START Data extracts
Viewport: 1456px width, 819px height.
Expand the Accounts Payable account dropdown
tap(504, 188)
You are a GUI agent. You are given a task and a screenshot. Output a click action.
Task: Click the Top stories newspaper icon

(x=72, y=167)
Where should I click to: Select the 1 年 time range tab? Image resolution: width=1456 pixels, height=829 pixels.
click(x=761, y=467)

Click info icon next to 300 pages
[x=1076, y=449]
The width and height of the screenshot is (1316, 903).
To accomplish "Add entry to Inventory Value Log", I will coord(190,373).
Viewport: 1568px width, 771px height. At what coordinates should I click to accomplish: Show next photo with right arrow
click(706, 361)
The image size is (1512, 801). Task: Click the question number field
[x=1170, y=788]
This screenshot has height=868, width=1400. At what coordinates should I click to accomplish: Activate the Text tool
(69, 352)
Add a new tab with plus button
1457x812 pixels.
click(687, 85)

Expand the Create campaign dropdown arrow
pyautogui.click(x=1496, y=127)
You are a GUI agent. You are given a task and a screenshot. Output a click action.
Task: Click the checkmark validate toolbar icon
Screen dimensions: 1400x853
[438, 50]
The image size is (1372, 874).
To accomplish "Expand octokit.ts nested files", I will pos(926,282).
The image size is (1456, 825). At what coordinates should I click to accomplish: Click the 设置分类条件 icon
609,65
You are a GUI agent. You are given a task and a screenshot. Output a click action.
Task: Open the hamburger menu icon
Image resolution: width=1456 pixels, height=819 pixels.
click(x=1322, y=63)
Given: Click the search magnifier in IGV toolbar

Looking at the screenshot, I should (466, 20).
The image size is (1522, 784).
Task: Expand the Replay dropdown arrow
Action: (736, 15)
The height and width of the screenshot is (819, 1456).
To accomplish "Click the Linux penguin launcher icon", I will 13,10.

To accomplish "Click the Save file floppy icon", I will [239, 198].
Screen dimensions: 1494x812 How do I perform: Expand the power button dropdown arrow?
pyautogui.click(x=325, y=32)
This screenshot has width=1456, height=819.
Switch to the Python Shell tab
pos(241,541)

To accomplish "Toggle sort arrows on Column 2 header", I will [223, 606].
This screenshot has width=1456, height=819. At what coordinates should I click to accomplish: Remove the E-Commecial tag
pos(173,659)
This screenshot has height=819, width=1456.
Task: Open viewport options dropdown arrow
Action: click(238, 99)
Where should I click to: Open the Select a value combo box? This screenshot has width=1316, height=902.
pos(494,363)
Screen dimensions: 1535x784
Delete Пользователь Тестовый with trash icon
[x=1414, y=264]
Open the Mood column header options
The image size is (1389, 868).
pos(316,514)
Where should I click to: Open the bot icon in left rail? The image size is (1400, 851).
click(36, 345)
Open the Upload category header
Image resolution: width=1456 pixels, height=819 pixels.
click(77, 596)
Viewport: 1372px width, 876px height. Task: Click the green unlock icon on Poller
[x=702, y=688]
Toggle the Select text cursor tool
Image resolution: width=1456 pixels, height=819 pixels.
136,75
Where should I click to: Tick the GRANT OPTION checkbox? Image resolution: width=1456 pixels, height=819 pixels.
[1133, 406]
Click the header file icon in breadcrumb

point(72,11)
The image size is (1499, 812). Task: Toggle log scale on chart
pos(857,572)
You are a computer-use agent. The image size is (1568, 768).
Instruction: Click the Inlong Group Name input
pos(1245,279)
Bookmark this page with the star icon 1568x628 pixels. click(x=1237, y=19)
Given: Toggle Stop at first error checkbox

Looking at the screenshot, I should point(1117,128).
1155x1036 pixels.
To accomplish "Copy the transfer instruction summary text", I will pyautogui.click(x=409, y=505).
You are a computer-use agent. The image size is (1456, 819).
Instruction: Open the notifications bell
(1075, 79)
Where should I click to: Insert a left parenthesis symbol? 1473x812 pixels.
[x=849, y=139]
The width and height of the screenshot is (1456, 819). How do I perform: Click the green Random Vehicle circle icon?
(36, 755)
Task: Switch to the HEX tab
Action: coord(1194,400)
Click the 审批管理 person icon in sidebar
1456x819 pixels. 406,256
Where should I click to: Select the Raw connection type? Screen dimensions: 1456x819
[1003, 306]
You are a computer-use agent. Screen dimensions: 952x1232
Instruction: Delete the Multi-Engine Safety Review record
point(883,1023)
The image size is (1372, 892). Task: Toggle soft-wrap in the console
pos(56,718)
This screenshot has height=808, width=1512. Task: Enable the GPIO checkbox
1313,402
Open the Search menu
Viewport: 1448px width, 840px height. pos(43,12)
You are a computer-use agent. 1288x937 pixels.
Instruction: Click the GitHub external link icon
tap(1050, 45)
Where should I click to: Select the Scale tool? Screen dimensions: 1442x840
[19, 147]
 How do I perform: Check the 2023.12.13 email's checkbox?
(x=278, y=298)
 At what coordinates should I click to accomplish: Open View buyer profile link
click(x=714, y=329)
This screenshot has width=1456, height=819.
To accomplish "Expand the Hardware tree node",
END Data extracts
[Task prompt] Above are the records; restate each one exactly.

[Response]
Viewport: 1456px width, 819px height.
Expand the Accounts Payable account dropdown
tap(504, 188)
You are a GUI agent. You are given a task and a screenshot. Output a click action.
Task: Click the Top stories newspaper icon

(x=72, y=167)
Where should I click to: Select the 1 年 time range tab? Image resolution: width=1456 pixels, height=829 pixels.
click(x=761, y=467)

Click info icon next to 300 pages
[x=1076, y=449]
The width and height of the screenshot is (1316, 903).
To accomplish "Add entry to Inventory Value Log", I will coord(190,373).
Viewport: 1568px width, 771px height. At what coordinates should I click to accomplish: Show next photo with right arrow
click(706, 361)
The image size is (1512, 801). Task: Click the question number field
[x=1170, y=788]
This screenshot has height=868, width=1400. At what coordinates should I click to accomplish: Activate the Text tool
(69, 352)
Add a new tab with plus button
1457x812 pixels.
click(687, 85)

Expand the Create campaign dropdown arrow
pyautogui.click(x=1496, y=127)
You are a GUI agent. You are given a task and a screenshot. Output a click action.
Task: Click the checkmark validate toolbar icon
Screen dimensions: 1400x853
[438, 50]
The image size is (1372, 874).
To accomplish "Expand octokit.ts nested files", I will pos(926,282).
The image size is (1456, 825). At what coordinates should I click to accomplish: Click the 设置分类条件 icon
609,65
You are a GUI agent. You are given a task and a screenshot. Output a click action.
Task: Open the hamburger menu icon
Image resolution: width=1456 pixels, height=819 pixels.
click(x=1322, y=63)
Given: Click the search magnifier in IGV toolbar

Looking at the screenshot, I should (466, 20).
The image size is (1522, 784).
Task: Expand the Replay dropdown arrow
Action: (736, 15)
The height and width of the screenshot is (819, 1456).
To accomplish "Click the Linux penguin launcher icon", I will 13,10.

To accomplish "Click the Save file floppy icon", I will [239, 198].
Screen dimensions: 1494x812 How do I perform: Expand the power button dropdown arrow?
pyautogui.click(x=325, y=32)
This screenshot has width=1456, height=819.
Switch to the Python Shell tab
pos(241,541)

To accomplish "Toggle sort arrows on Column 2 header", I will [223, 606].
This screenshot has width=1456, height=819. At what coordinates should I click to accomplish: Remove the E-Commecial tag
pos(173,659)
This screenshot has height=819, width=1456.
Task: Open viewport options dropdown arrow
Action: click(238, 99)
Where should I click to: Open the Select a value combo box? This screenshot has width=1316, height=902.
pos(494,363)
Screen dimensions: 1535x784
Delete Пользователь Тестовый with trash icon
[x=1414, y=264]
Open the Mood column header options
The image size is (1389, 868).
pos(316,514)
Where should I click to: Open the bot icon in left rail? The image size is (1400, 851).
click(36, 345)
Open the Upload category header
Image resolution: width=1456 pixels, height=819 pixels.
click(77, 596)
Viewport: 1372px width, 876px height. Task: Click the green unlock icon on Poller
[x=702, y=688]
Toggle the Select text cursor tool
Image resolution: width=1456 pixels, height=819 pixels.
136,75
Where should I click to: Tick the GRANT OPTION checkbox? Image resolution: width=1456 pixels, height=819 pixels.
[1133, 406]
Click the header file icon in breadcrumb

point(72,11)
The image size is (1499, 812). Task: Toggle log scale on chart
pos(857,572)
You are a computer-use agent. The image size is (1568, 768).
Instruction: Click the Inlong Group Name input
pos(1245,279)
Bookmark this page with the star icon 1568x628 pixels. click(x=1237, y=19)
Given: Toggle Stop at first error checkbox

Looking at the screenshot, I should point(1117,128).
1155x1036 pixels.
To accomplish "Copy the transfer instruction summary text", I will pyautogui.click(x=409, y=505).
You are a computer-use agent. The image size is (1456, 819).
Instruction: Open the notifications bell
(1075, 79)
Where should I click to: Insert a left parenthesis symbol? 1473x812 pixels.
[x=849, y=139]
The width and height of the screenshot is (1456, 819). How do I perform: Click the green Random Vehicle circle icon?
(36, 755)
Task: Switch to the HEX tab
Action: coord(1194,400)
Click the 审批管理 person icon in sidebar
1456x819 pixels. 406,256
Where should I click to: Select the Raw connection type? Screen dimensions: 1456x819
[1003, 306]
You are a computer-use agent. Screen dimensions: 952x1232
Instruction: Delete the Multi-Engine Safety Review record
point(883,1023)
The image size is (1372, 892). Task: Toggle soft-wrap in the console
pos(56,718)
This screenshot has height=808, width=1512. Task: Enable the GPIO checkbox
1313,402
Open the Search menu
Viewport: 1448px width, 840px height. pos(43,12)
You are a computer-use agent. 1288x937 pixels.
Instruction: Click the GitHub external link icon
tap(1050, 45)
Where should I click to: Select the Scale tool? Screen dimensions: 1442x840
[19, 147]
 How do I perform: Check the 2023.12.13 email's checkbox?
(x=278, y=298)
 At what coordinates should I click to accomplish: Open View buyer profile link
click(x=714, y=329)
This screenshot has width=1456, height=819.
To accomplish "Expand the Hardware tree node",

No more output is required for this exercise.